Dans un amendement de compromis adopté, la commission CONT demande à la Commission de « réévaluer » la procédure de nomination de son secrétaire général, en fonction depuis mars, afin de donner la possibilité à d'autres fonctionnaires européens disposant du grade requis de se porter candidats tout en étant « consciente que l'abrogation d'un acte favorable (à son destinataire) est en général impossible en raison de contraintes juridiques ».
« Le texte initial était moins percutant, mais plus clair. Maintenant, il est plutôt ambivalent et sujet à interprétation, afin d'inclure presque tous les groupes politiques », a commenté une source parlementaire, mardi 17 avril. « Nous ne pouvons pas obliger M. Selmayr à démissionner. Nous n'en avons pas le pouvoir », a indiqué une autre source parlementaire, pour qui demander à la Commission de réévaluer sa décision est « le maximum » que le PE peut faire.
Les députés peuvent encore déposer de nouveaux amendements d'ici au vote en session plénière ce mercredi, éventualité que Sven Giegold (Verts/ALE, allemand) a jugée « très probable ». Les groupes PPE et S&D ne le feront pas.
Les députés sont d'avis que la procédure en deux temps utilisée - d'abord nomination de M. Selmayr comme secrétaire général adjoint après publication du poste et, lors de la même réunion du Collège, nomination de l'intéressé comme secrétaire général sans publication du poste - « pourrait être perçue comme une action 'coup de poing' au cours de laquelle les frontières du droit ont été distendues, peut-être même de manière excessive ». Ils constatent notamment que, contrairement aux trois secrétaires généraux précédents de la Commission, M. Selmayr n'a auparavant occupé aucune fonction managériale.

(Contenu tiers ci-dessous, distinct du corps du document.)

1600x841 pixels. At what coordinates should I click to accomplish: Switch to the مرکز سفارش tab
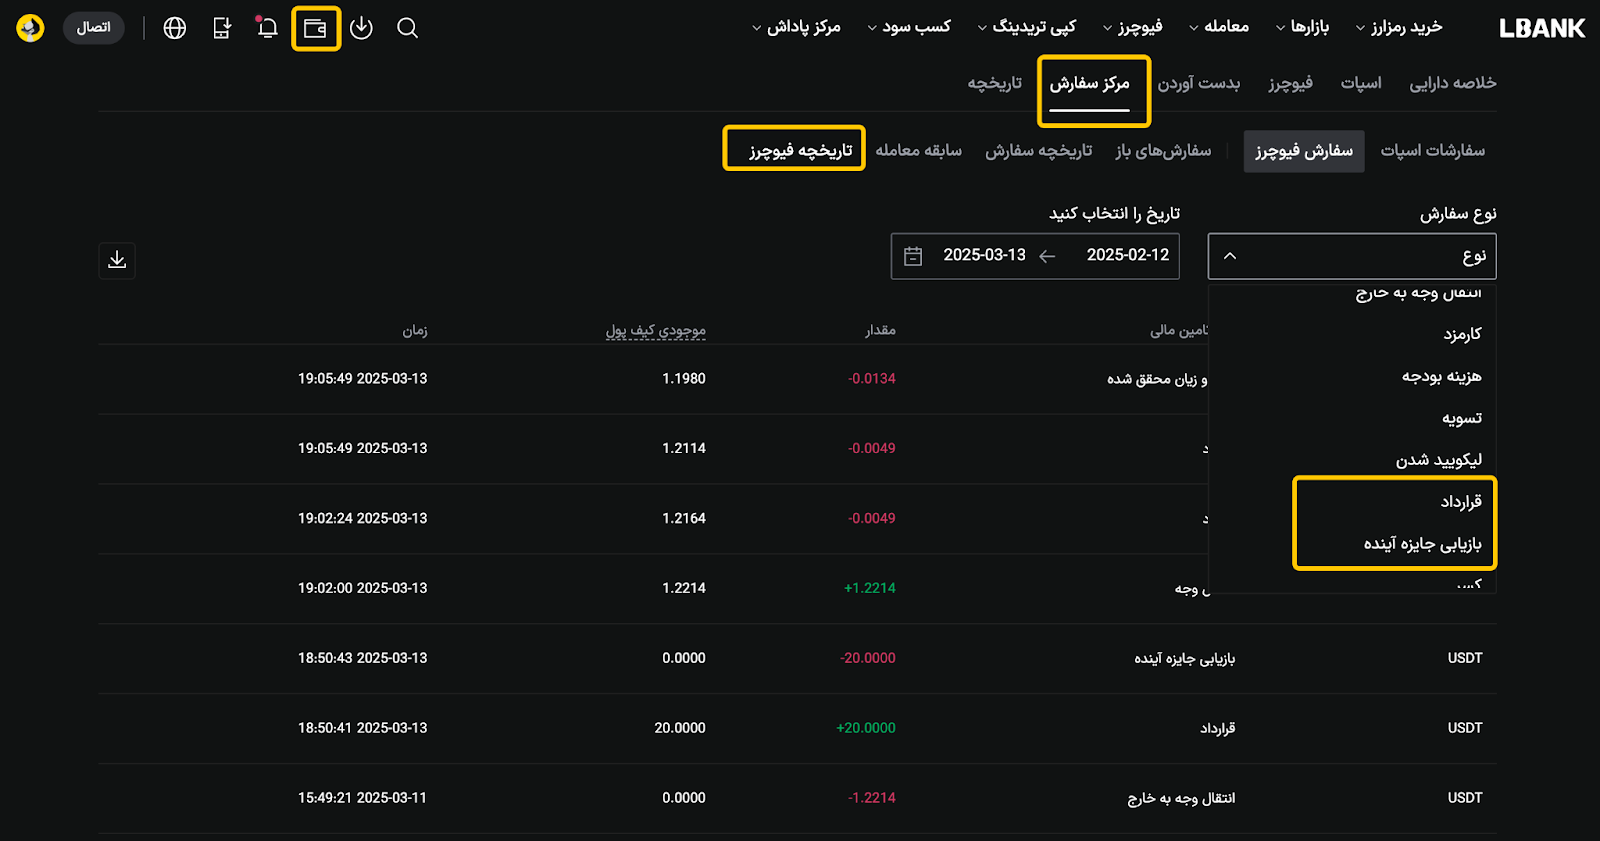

La Commission devra revoir ses procédures de nomination « d'ici à fin 2018 » afin que celles-ci soient « ouvertes et transparentes » en portant à la connaissance du personnel les hautes fonctions qui deviendraient vacantes, estime la commission parlementaire. Critiquant les parachutages politiques, elle prône une transparence maximale des postes vacants dans toutes les institutions européennes, l'absence de publication devant être limitée aux cas énoncés par la jurisprudence européenne.
À noter que les références à une réforme du statut des fonctionnaires ont finalement disparu.